OKAM SAKARIUS & SIX (6) OTHERS

Plaintiffs


And


CHRIS TEP, PROJECTOR MANAGER

First Defendant


And


COCOA, COCONUT EXTENSION AGENCY

Second Defendant


WAIGANI: SALIKA, J
28 March, 2003


CIVIL CLAIM FOR DAMAGES – Cocoa and Coconut Extension Agency – Whether the Cocoa and Coconut Extension Agency is a governmental body.


Issue: Whether the term "the State" in s.13(1) of the Claims by and Against the State Act 1990 includes the Cocoa and Coconut Extension Agency for the purpose of any suit execution or attachment against the Cocoa and Coconut Extension Agency.


Held: In this case the cocoa and Coconut Extension Agency is a governmental body.


Counsel:
Mr Uware for the Plaintiffs
Mr J Abone for the First & Second Defendant


28 March, 2003


The plaintiffs obtained a judgement in their favour against the defendants on the 24th July 2002. The judgement was entered on the 8 August 2002. The defendants were ordered to pay K130,000.00 plus interest at 8% per year on the principal sum and K28.49 daily rate from 8 August 2002.


On 31 October 2002 the plaintiff’s filed a writ of levy against the defendants.
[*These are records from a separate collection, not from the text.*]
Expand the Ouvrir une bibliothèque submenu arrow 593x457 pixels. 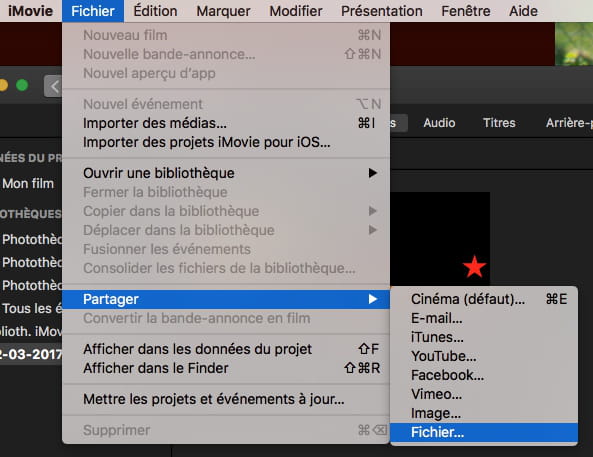[x=373, y=173]
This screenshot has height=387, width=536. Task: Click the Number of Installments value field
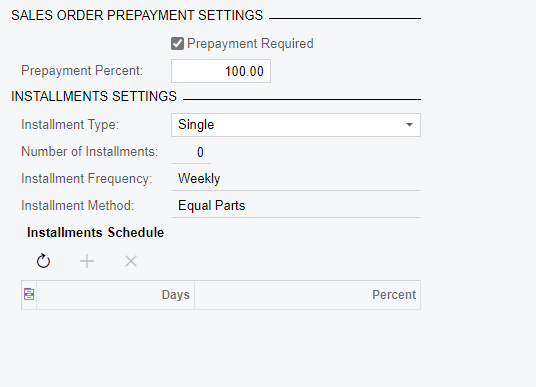(x=191, y=152)
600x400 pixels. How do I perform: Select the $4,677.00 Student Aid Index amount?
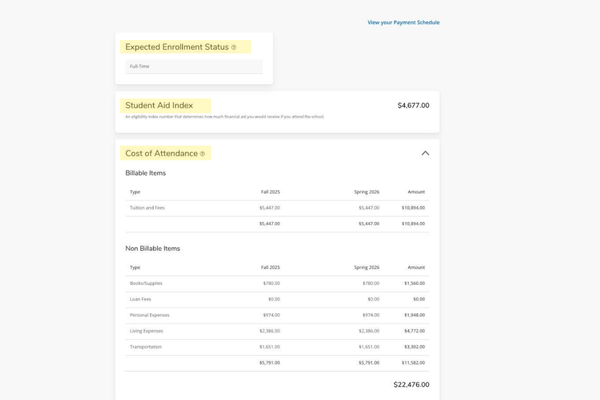(x=412, y=105)
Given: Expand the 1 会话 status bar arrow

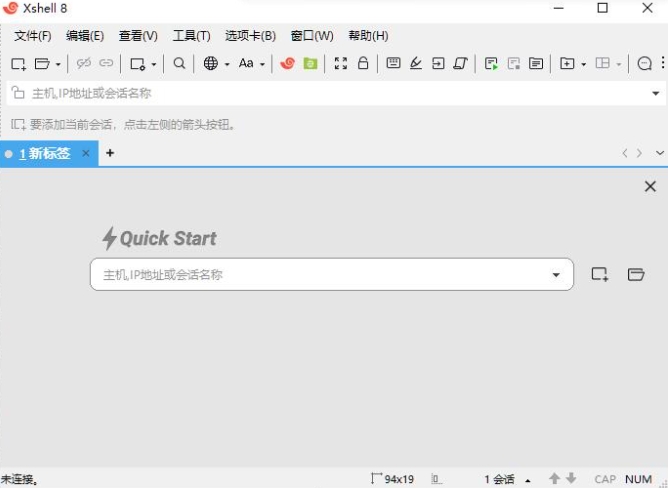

The defendants filed a motion to stay the wit of levy on the 2nd of January 2003. They also seek further orders that the writ of levy be dismissed as being frivolous and vexatious and an abuse of the process.


In support of the motion the defendants through the First Defendant filed an affidavit outlining the circumstances under which he was sued.


The First defendant is the Project Manager of the Papua New Guinea Cocoa and Coconut Extension Agency which is the second defendant. The agency is a subsidiary company of the Cocoa Board and Copra Marketing Board which has since became the Kokonas Indastri Koporasen (KIK) which is a state owned company.


The Cocoa and Coconut Extension Agency was established by the National Executive Council and registered under the Company’s Act as a company limited by guarantee, being registered under the Business Names Act. The two major shareholders of the second defendant are the Cocoa Board and Kokonas Indastri Koprasen who act as trustees for the State.


The scope of the second defendant’s duties are that it has the sole responsibility of providing extension services for Cocoa and Coconut Industries in PNG. The agency was also given the authority to enter into agreements with 14 important cocoa and copra growing provinces for the attachment of staff, facilities and equipment to commence the extension programs in 1997. The government then transferred some K800,000.00 from the Cocoa and Coconut Research Institute to the second defendant to fund its operations.


The Department of Agriculture and Livestock authorised the second defendant to use the land described as Portion 740, Manabo at Kalo Central Province. This agreement gave the second defendant the right of occupancy on the land. The second defendant uses the land for the purpose of the Manabo Hybrid Coconut Project. Because of the program sensitivity, it require a buffer zone of at least 200 to 500 meters from other vegetation. This is to prevent contamination by foreign pollen.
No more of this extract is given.